Legitimizing the use of sound healing with hard data is something that excited Groves, who noted that mainstream medicine can be dismissive of complementary alternative medicine practices.
“Alternative medicine has a negative connotation because [it’s like] you’re choosing one over the other,” Groves said. “But a lot of people don’t [choose] and they just do both. And I think it’s our job as doctors to know how to do that.”
Burke said she hopes her research will encourage more universities to offer sound healing practices as a wellness program for students because of its low cost and proven effectiveness.

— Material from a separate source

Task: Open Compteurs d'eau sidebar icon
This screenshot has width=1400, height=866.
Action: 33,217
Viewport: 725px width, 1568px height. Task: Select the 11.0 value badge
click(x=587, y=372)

“This is a class that is going to provide skills for practitioners, skills for researchers in health sciences who are interested in improving mental health and well-being,” Burke said.
Proven in practice
Though the class at Pitt may provide more academic insight into how meditation and sound healing can impact health, some mental health practitioners are already deploying the tool.
At the Awareness and Wellness Center where Mead practices, more than a dozen psychotherapists refer their patients to her studio. She also offers sessions for the therapists themselves, who often experience high levels of stress.

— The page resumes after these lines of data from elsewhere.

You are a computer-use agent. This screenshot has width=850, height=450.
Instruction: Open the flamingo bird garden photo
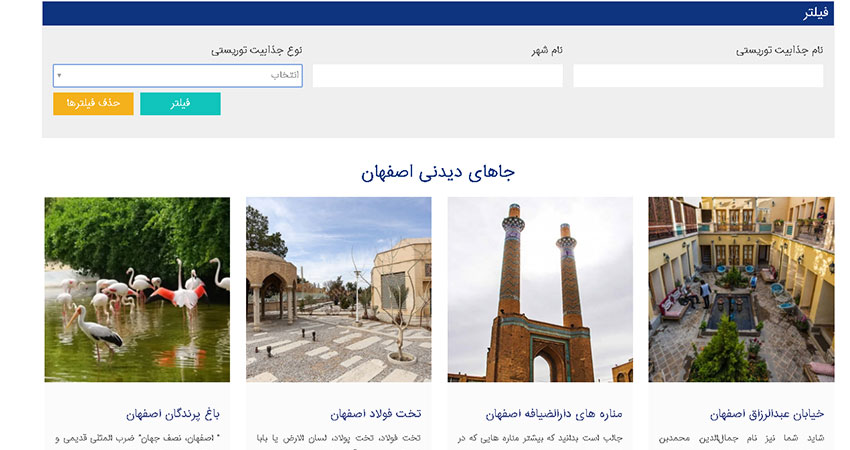click(137, 289)
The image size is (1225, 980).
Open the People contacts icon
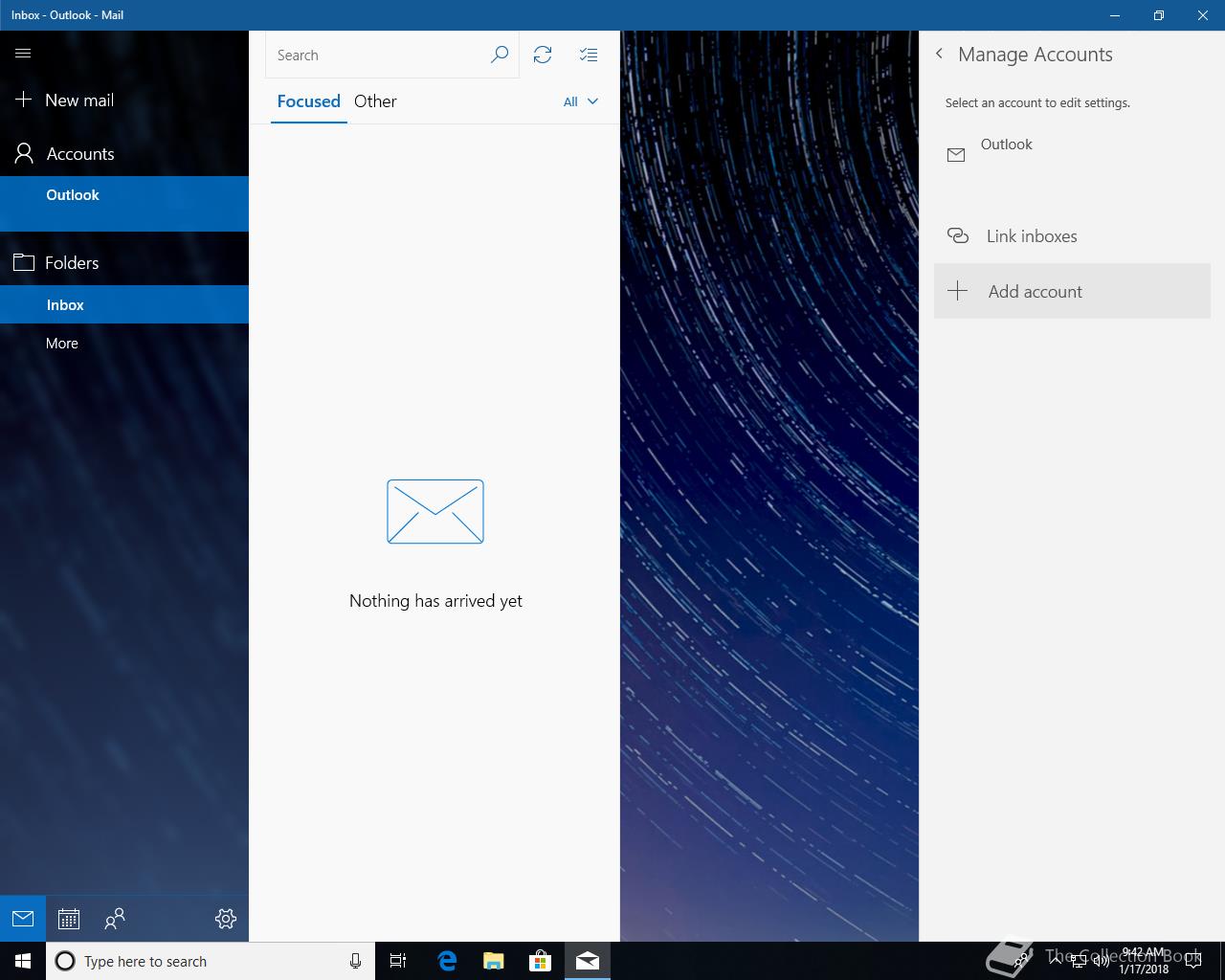[x=115, y=919]
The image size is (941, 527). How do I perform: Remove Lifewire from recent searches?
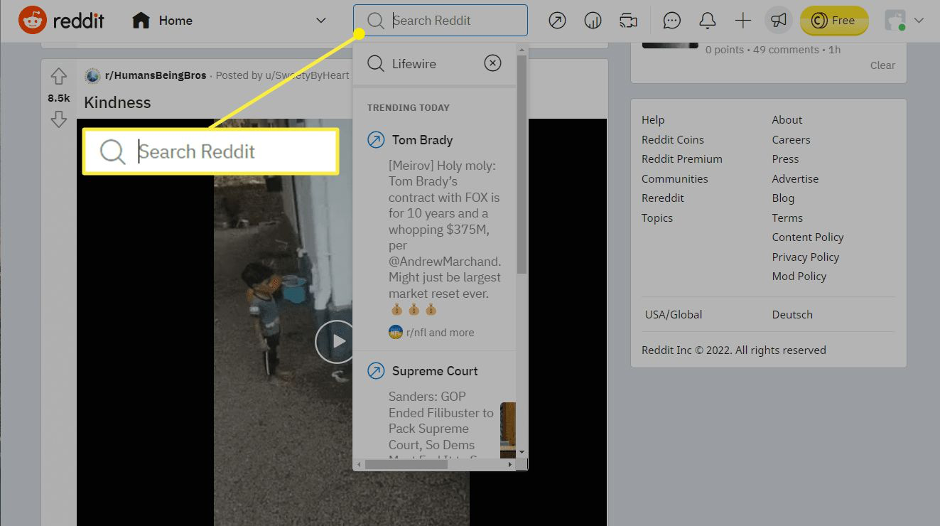click(492, 64)
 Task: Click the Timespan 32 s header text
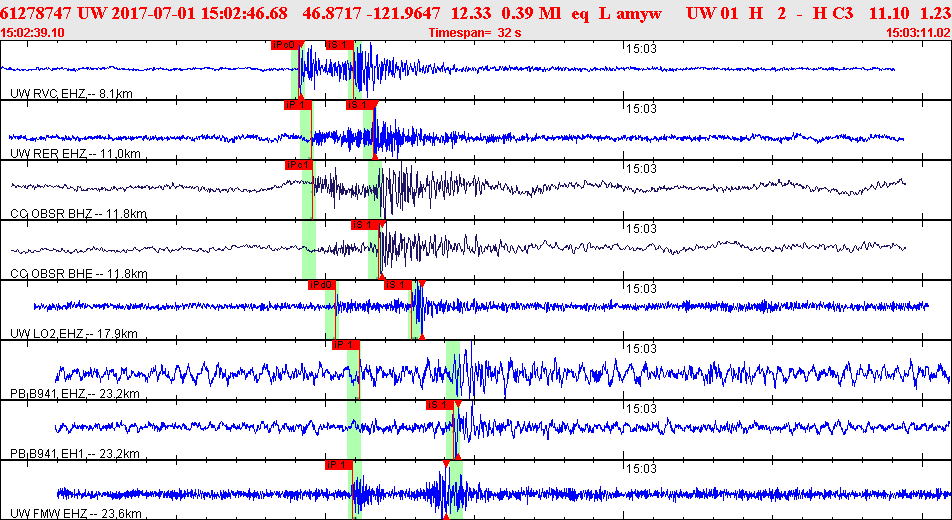(475, 33)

Mead joked that most people would expect to find her in a yoga studio instead of a therapy group practice but noted that anecdotally, she has seen meditation have positive impacts on patients’ progress in therapy.

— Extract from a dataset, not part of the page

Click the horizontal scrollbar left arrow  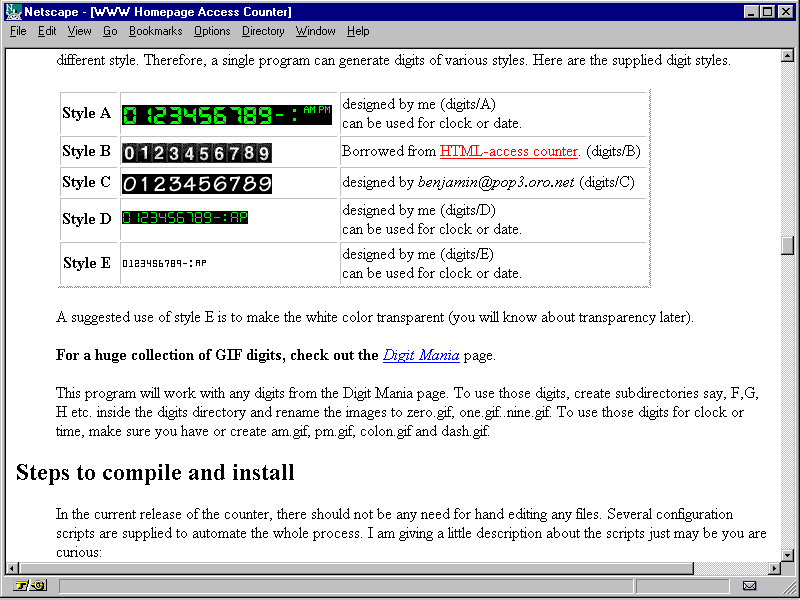(14, 568)
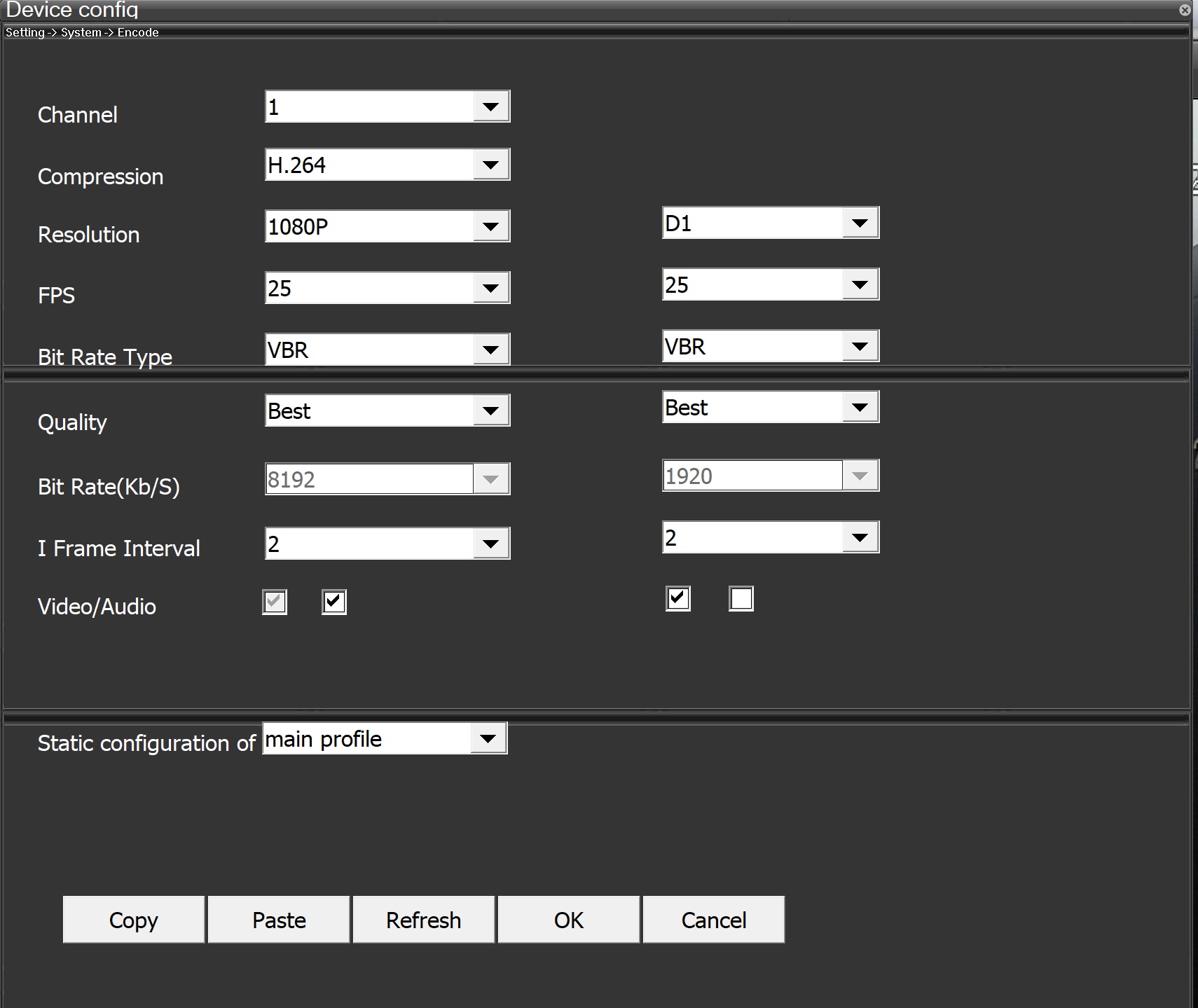Image resolution: width=1198 pixels, height=1008 pixels.
Task: Enable the sub stream audio checkbox
Action: [741, 599]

“They have an immediate somatic experience of being calm,” she said. “And when people are more open and calm then the work that they can do with a therapist is accelerated.”
Mead also trains novice sound healers at her studio where her students range from musicians exploring a career path to counselors, therapists and even preschool teachers. One of her students, Sheri Robinson, is a licensed professional counselor based in Wilkins Township. She began training with Mead soon after her first experience with sound bathing.
“I’d never experienced anything like that,” she said. And the wheels began turning in her mind to bring the technique to her clients. “People who suffer with anxiety and different somatic issues that hold them back from healing need to know what this is like and how helpful it can be.”
Though she’s still learning, Robinson has already incorporated singing bowls into her practice.
“I have recorded sound meditations for my clients, specifically to their needs to help them kind of reground themselves when needed and kind of de-escalate emotions when things become overwhelming and overstimulating,” Robinson said.
Robinson will be one of 20 singing bowl practitioners gathering Sunday for a massive sound healing performance at Heinz Chapel. Mead will lead the session on violin alongside her daughter on harp.
Advertised as the largest sound bath in Pittsburgh, attendants will lie on the pews of the chapel and, Mead said, be “looking up at the stained-glass windows and feeling through the wooden benches the vibrations of these singing bowls all around them.”
The “Mega Surround Sound Bath” is the first of several scheduled at the historic chapel this year. Mead said the performance will symbolize the launch of Pitt’s own sound bath initiative.
“Having a coordinated synched effort of sound is really one of the greatest flow experiences that you can possibly have,” she said. “It [will be] a nice way for people who are just getting into it to have this ‘Wow!’ experience with all these practitioners.”
As the Pitt med students learn the practice this semester, more sound bath performances will be scheduled on campus. Groves said she’s eager to see how she can use sound healing to help students and faculty.
“Not a lot of students have the tools that you need to really take care of yourself, whether that's because of personal things, structural things, or societal things,” she said. “I think that's why this is so exciting because it's such a passive way to relax.”